Atelier n° 5 : Pour une nouvelle matrice démocratique politique et économique

L’initiative de l’atelier.

Elle provient d’une liste de discussion entre personnes au sein d’Attac, et non à partir d’un CL. C’est une première. Cette origine permet d’expliquer le sens de l’atelier, son organisation et son déroulement.

L’idée de départ est de reprendre le document d’orientation d’Attac France qui fixe l’objectif de « Mettre la démocratie aux postes de commande » de toute l’activité de l’association. Mais qu’entend on par démocratie, au-delà de la dénonciation des pratiques anti-démocratiques qui ont cours communément.

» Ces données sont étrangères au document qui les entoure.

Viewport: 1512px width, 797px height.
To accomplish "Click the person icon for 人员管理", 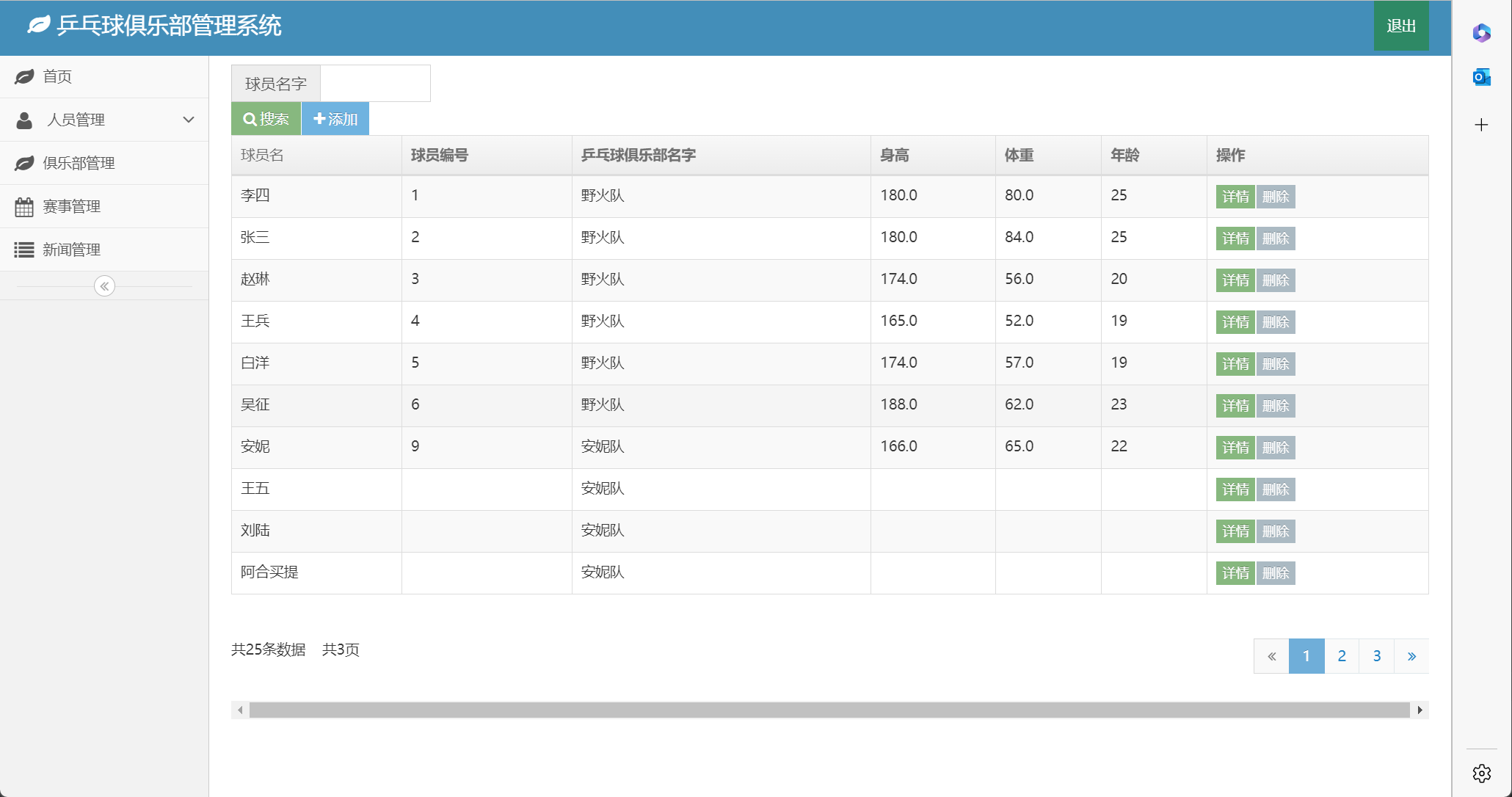I will (x=24, y=120).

L’objectif de l’atelier est donc de faire un point d’étape sur une une démarche de recherche d’une nouvelle matrice démocratique appuyée sur des expériences durables de démocratie dans la cité et dans l’entreprise. L’atelier de juin 2013 marque une première étape d’échange et de confrontation des travaux entrepris par des membres de cette liste de discussion.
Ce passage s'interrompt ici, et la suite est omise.